L’Ue potrebbe avere voce in capitolo, ma solo se parlasse con un’unica voce – nelle riunioni G7 sono 3 i Paesi membri dell’Ue, e anche nel G20 gli europei avrebbero più peso se parlassero per l’Unione intera: insieme abbiamo un capitale enorme grazie al mercato comune, alla popolazione di 450 milioni di persone, alla moneta comune e alla ricerca capace di competere con il mondo intero. Questo semplice fatto diventerà ancora più rilevante quando il processo di adesione dei Paesi dei Balcani occidentali, della Moldavia e dell’Ucraina – processo fondamentale ed inevitabile da un punto di vista geostrategico – arriverà a compimento.

 

Come possiamo allora meglio unire le nostre forze? Attraverso riforme profonde delle istituzioni europee che ne rimodellino il funzionamento. Questo approccio includerebbe una chiara distribuzione delle competenze, la legittimazione democratica delle decisioni (rafforzamento del Parlamento europeo), decisioni a maggioranza nel Consiglio europeo e una riduzione del numero di commissari.

 

È chiaro che cambiamenti così profondi sono difficili da mettere in atto. Per prima cosa ci vorrà il consenso delle popolazioni. Si sa che il prestigio delle istituzioni comuni è debole, e l’ultimo scandalo di corruzione al più alto livello ha ulteriormente minato la fiducia dell’opinione pubblica. Anche se il fondo salva Stati “NextGenerationEU” è stato accolto favorevolmente, il sostegno della popolazione all’Ue non è garantito.

 

Lo scetticismo nei confronti dei compromessi lenti e complicati - e che spesso possono essere bloccati dai singoli Stati - sta crescendo, soprattutto tra le giovani generazioni. Chi vuole difendere la democrazia e l’integrazione europea deve mantenere la promessa di una prosperità che possa essere percepita da tutti.
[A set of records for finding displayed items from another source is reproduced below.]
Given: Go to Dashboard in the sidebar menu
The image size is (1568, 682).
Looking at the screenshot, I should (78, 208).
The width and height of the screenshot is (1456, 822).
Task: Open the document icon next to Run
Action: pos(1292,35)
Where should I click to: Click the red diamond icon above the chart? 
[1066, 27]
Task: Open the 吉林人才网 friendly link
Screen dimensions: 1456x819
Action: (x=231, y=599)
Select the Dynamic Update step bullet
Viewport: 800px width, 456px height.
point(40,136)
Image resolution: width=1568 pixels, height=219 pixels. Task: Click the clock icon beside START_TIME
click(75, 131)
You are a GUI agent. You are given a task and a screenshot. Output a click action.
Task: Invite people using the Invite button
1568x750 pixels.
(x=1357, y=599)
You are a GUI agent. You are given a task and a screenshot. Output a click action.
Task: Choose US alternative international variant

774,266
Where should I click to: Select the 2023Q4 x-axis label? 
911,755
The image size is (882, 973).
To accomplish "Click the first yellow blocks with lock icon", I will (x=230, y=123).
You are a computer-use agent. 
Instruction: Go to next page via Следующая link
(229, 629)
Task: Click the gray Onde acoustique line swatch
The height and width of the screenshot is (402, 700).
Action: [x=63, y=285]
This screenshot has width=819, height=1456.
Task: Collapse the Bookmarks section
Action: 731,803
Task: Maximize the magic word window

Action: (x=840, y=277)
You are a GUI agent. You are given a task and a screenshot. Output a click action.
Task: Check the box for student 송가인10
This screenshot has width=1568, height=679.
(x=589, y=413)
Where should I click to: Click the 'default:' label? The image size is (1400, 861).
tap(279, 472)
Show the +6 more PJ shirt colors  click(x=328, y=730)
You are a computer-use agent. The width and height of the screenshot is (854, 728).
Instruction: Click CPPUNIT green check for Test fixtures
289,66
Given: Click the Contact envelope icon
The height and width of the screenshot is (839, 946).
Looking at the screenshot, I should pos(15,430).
Quando i regimi autoritari sembrano essere in grado di difendere gli interessi nazionali con maggiore successo e in modo più mirato, questo diventa un problema per la democrazia nel lungo periodo.

 

L’Europa deve affrontare una scelta: o continua a fare “business as usual”, nel qual caso ci stiamo dirigendo verso un muro e presto saremo solo spettatori della competizione tra Stati Uniti e Cina; oppure ci affermiamo con la nostra idea di un ordine di base libero e sociale, avendo la forza di farlo con una voce unica e unita e di prendere tutte le misure politiche, economiche, finanziarie, di politica della ricerca e infine anche di difesa necessarie per raggiungere questo obiettivo. È questo il grande paradosso europeo: gli Stati nazionali, per sopravvivere, devono condividere la loro sovranità in un’Unione rafforzata dall’interno.